Here, in part, is how I marked the occasion when the house of cards upon which American Idol was built began to fall apart:
[W]hen Paula was unceremoniously dumped a year ago, almost every TV critic said that the show would not only survive but thrive without her distracting and seemingly drug-induced ramblings.
By contrast, here, in part, was my prescient admonition:
I know conventional wisdom has it that most people tune in to watch Simon rip untalented fools masquerading as wannabe idols to shreds with his nasty, acerbic comments. But hasn’t his shtick become a bit trite and predictable?

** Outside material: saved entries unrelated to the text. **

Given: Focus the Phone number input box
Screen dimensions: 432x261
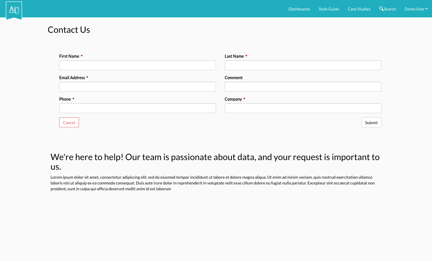Looking at the screenshot, I should click(137, 108).
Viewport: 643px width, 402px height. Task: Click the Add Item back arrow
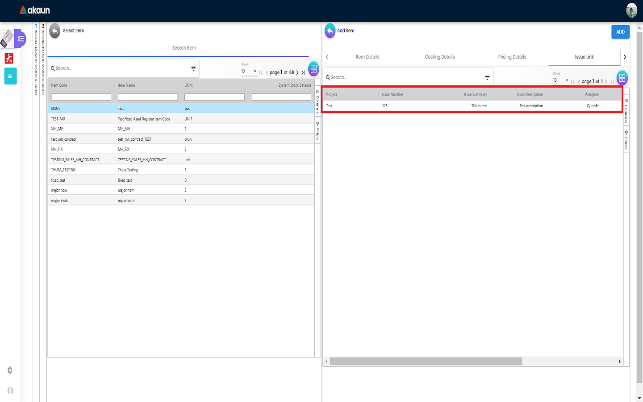(x=330, y=31)

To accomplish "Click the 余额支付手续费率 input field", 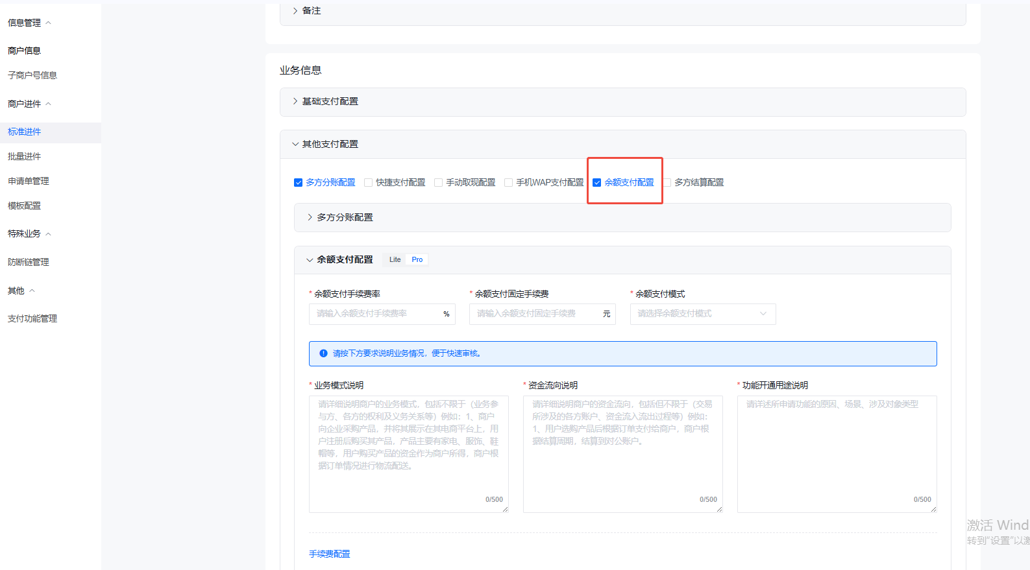I will (376, 314).
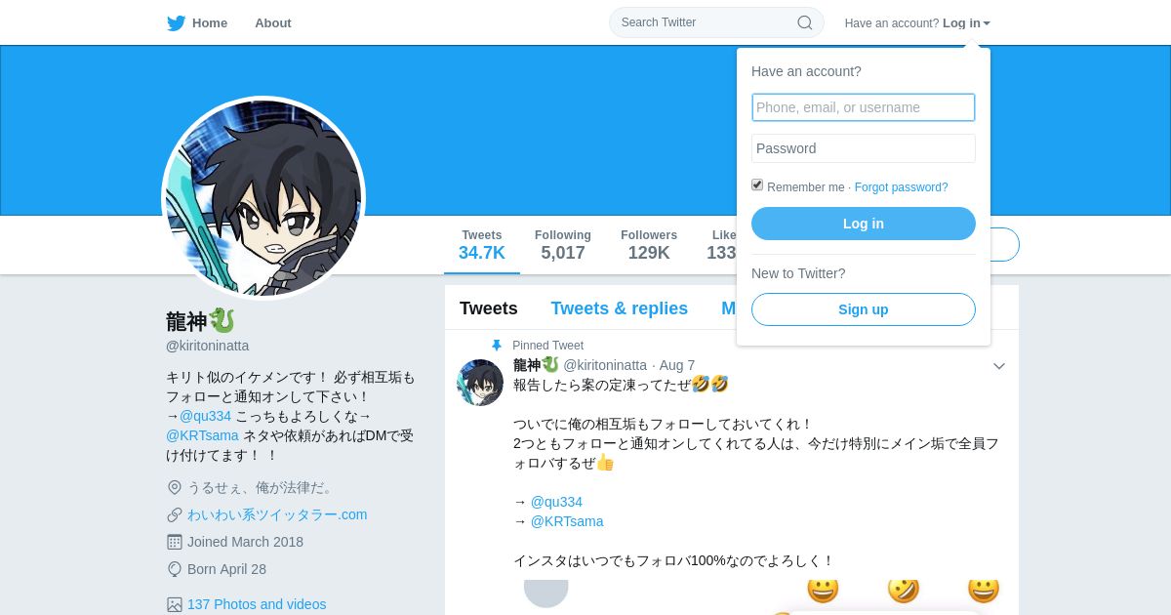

On the other hand, I’ve seen enough episodes of this show to assert that just as many people probably tune in to watch Paula. And that they do so for the same reason so many people tuned in to watch the human train wreck that was The Anna Nicole Show; namely, because her seemingly drug-induced ramblings made for perversely suspenseful and entertaining TV.
Not to mention the side drama of wondering which new talent might end up being the object of her Mrs. Robinson-style mentoring… It’s undeniable: Paula was good for ratings. And her absence is bound to result in significantly lower ratings for Idol next season.
(Paula Abdul quitting American Idol, The iPINIONS Journal, August 9, 2009)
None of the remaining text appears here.